Warum das wichtig ist

Der Schaden ging direkt zu Lasten legitimer Künstler und Songwriter, denen Einnahmen vorenthalten wurden. Der Fall trifft das Vertrauen in Streaming‑Metriken und in die Mechanismen der Abrechnung — zentrale Grundlagen, auf denen heute Musikkarrieren und Labels aufbauen. Zudem zeigt der Fall, dass Manipulation nicht nur ein technisches Problem ist, sondern auch rechtliche Konsequenzen nach sich zieht: Smith drohen bis zu fünf Jahre Haft. Die Integrität von Charts, Playlists und Tantiemenströmen steht damit auf dem Spiel.
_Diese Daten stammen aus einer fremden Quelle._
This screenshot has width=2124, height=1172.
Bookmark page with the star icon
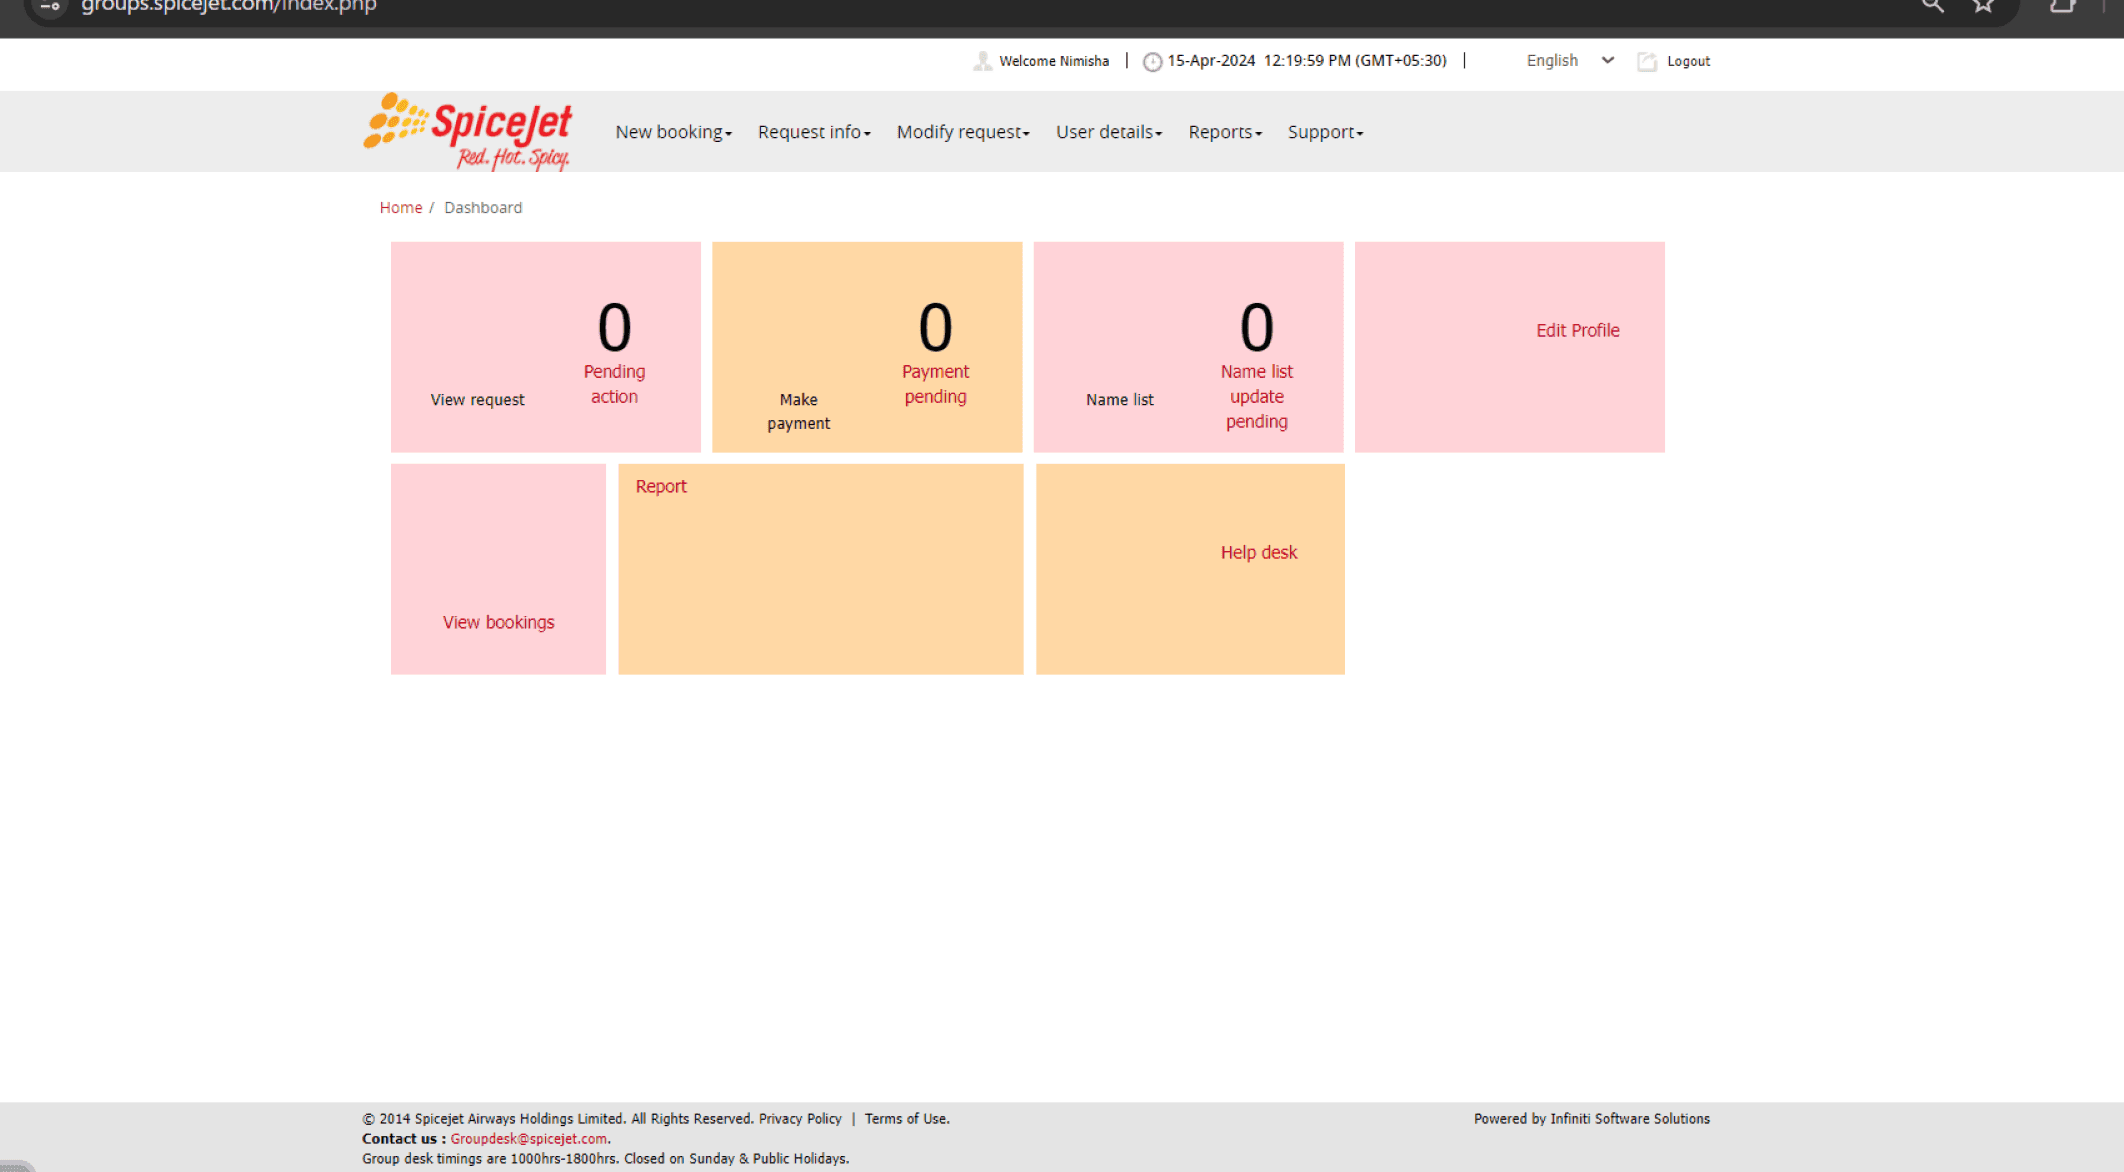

Wie der Betrug technisch funktionierte

Smith arbeitete laut Anklage mit einem Mitverschwörer und dem CEO einer KI‑Musikfirma zusammen, um große Kataloge computererzeugter Tracks zu erwerben und hochzuladen. Dann setzte er automatisierte Programme ein, die Bot‑Accounts kontinuierlich die Lieder abspielen ließen, wobei bis zu 10.000 Accounts zeitgleich aktiv gewesen sein sollen. Die Aktivität wurde über Tausende von Titeln verteilt und mithilfe virtueller privater Netzwerke geroutet, um echte Hörer zu imitieren. Für die Konten nutzte er in großen Mengen gekaufte Fake‑E‑Mail‑Adressen und ausgelagerte Arbeit zur Registrierung; außerdem täuschte er Dienste, Verwerter und Distributoren mit falschen Angaben.

Folgen für Plattformen und die Branche

Streaming‑Dienste verbieten das künstliche Aufblasen von Plays, aber die Praxis ist schwer zu erkennen, wenn sie großflächig und raffiniert umgesetzt wird. Deezer meldet inzwischen täglich mehr als 60.000 vollständig AI‑generierte Tracks und hat seine Erkennungstools ausgebaut. Apple plant Metadatenkennzeichnungen, die offenlegen sollen, wann und wie KI in der Musik eingesetzt wurde — ein Schritt hin zu mehr Transparenz. Die Branche steht vor der Aufgabe, bessere Nachweis‑ und Lizenzierungsmechanismen zu entwickeln, sonst drohen dauerhafte Einnahmeverluste und Vertrauensverlust bei Künstlern und Nutzern.